L’être humain est-il fondamentalement bon ou mauvais ? C’est une question bien philosophique que je me suis posée tout au long de ma lecture de La version qui n’intéresse personne. Ce premier roman d’Emmanuelle Pierrot, publié chez le Quartanier, m’a profondément bouleversée.
L’œuvre, séparée en cinq parties, débute par le chapitre « Paradis ». La protagoniste, Sacha, nous guide alors dans son cheminement qui les a menés, elle et Tom, jusqu’au Yukon. Lentement, elle met la table pour la suite du roman en nous illustrant leur arrivée au Yukon, leur quotidien et les réalités de cette vie isolée. Sacha nous explique alors qu’elle a habité huit ans à Dawson, où elle a été guide touristique pendant les saisons hautes. Elle a majoritairement été en colocation avec Tom, son meilleur ami avec lequel elle a d’ailleurs traversé le Canada. Comme ils sont tous deux issus de familles dysfonctionnelles, Tom et Sacha ont développé un lien étroit très unique. Plusieurs mois s’écoulent dans ce chapitre qui nous positionne sur le mode de vie yukonnais. Le dénouement nous laisse toutefois présager que cette nonchalance tire à sa fin.

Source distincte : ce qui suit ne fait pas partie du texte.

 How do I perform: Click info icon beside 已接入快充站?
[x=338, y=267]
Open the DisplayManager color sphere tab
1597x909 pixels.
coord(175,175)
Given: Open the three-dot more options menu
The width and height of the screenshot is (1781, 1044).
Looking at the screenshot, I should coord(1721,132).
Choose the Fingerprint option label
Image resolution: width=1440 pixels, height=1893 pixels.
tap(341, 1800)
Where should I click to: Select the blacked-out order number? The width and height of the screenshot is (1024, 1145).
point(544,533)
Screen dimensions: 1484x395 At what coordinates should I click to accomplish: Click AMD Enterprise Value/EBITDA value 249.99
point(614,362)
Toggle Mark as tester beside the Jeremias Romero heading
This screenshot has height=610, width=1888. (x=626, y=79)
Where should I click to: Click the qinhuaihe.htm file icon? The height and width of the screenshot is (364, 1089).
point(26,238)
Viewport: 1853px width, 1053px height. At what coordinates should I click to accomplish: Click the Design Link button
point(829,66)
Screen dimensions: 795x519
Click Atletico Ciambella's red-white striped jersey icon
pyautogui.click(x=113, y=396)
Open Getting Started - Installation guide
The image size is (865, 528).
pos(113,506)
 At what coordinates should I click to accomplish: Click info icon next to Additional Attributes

En effet, le vent se met à tourner dès la deuxième partie, « Vertiges ». Alors qu’elle se met finalement en couple avec son crush des dernières années, Sacha commence à sentir ses ami·e·s s’éloigner. Toutefois, tout bascule réellement lorsque Tom lui avoue ses sentiments. À partir de ce moment, la réputation de Sacha semble ternie. Elle est ignorée, rejetée, détestée. Ne comprenant pas d’où vient cette haine, elle se bat sans cesse pour retrouver sa place dans la gang. Cependant, même incluse dans les événements, elle se sent plus seule que jamais. Elle n’a même plus besoin de tourner le dos, on l’insulte maintenant très ouvertement, on lui crache au visage. Sacha a beau crier le plus fort qu’elle peut, s’obstiner, se justifier, s’excuser, rien n’y fait : elle est seule contre tous·tes. Personne ne veut croire à sa version des faits. Bien malgré elle, Sacha s’est retrouvée coincée dans l’omerta contre les femmes de Dawson. Sa descente aux enfers déjà bien entamée est accélérée par l’éclatement d’une pandémie mondiale qui l’oblige à s’isoler avec Buddy. Après s’être défendue corps et âme, Sacha touche alors le fond du baril.
Le début du roman, dont le temps de l’histoire est effréné contrairement à celui du récit, nous plonge dans un certain suspense qui nous tient en haleine jusqu’à la fin du roman : mais qu’arrivera-t-il à Sacha ? On sent le drame en trame de fond, menaçant d’éclater à tout moment. Ce n’est pas qu’un événement, c’est une suite de persécutions qui mènent à un désespoir total. C’est un effet de masse auquel il n’y a aucun frein. Un groupe qui s’influence à devenir de plus en plus méchant. En tant que lecteur·rice il est tout à fait choquant de voir ce récit se dérouler. Comment les gens peuvent-ils continuer de frapper quelqu’un qui est toujours par terre, sans défense ? C’est déchirant.
Nous n’avons qu’une envie : prendre Sacha dans nos bras et lui dire que nous l’entendons, nous la croyons, nous la supportons.
Pierrot, Emmanuelle, La version qui n’intéresse personne, Montréal, Le Quartanier, coll. « Série QR », 2023, 240p.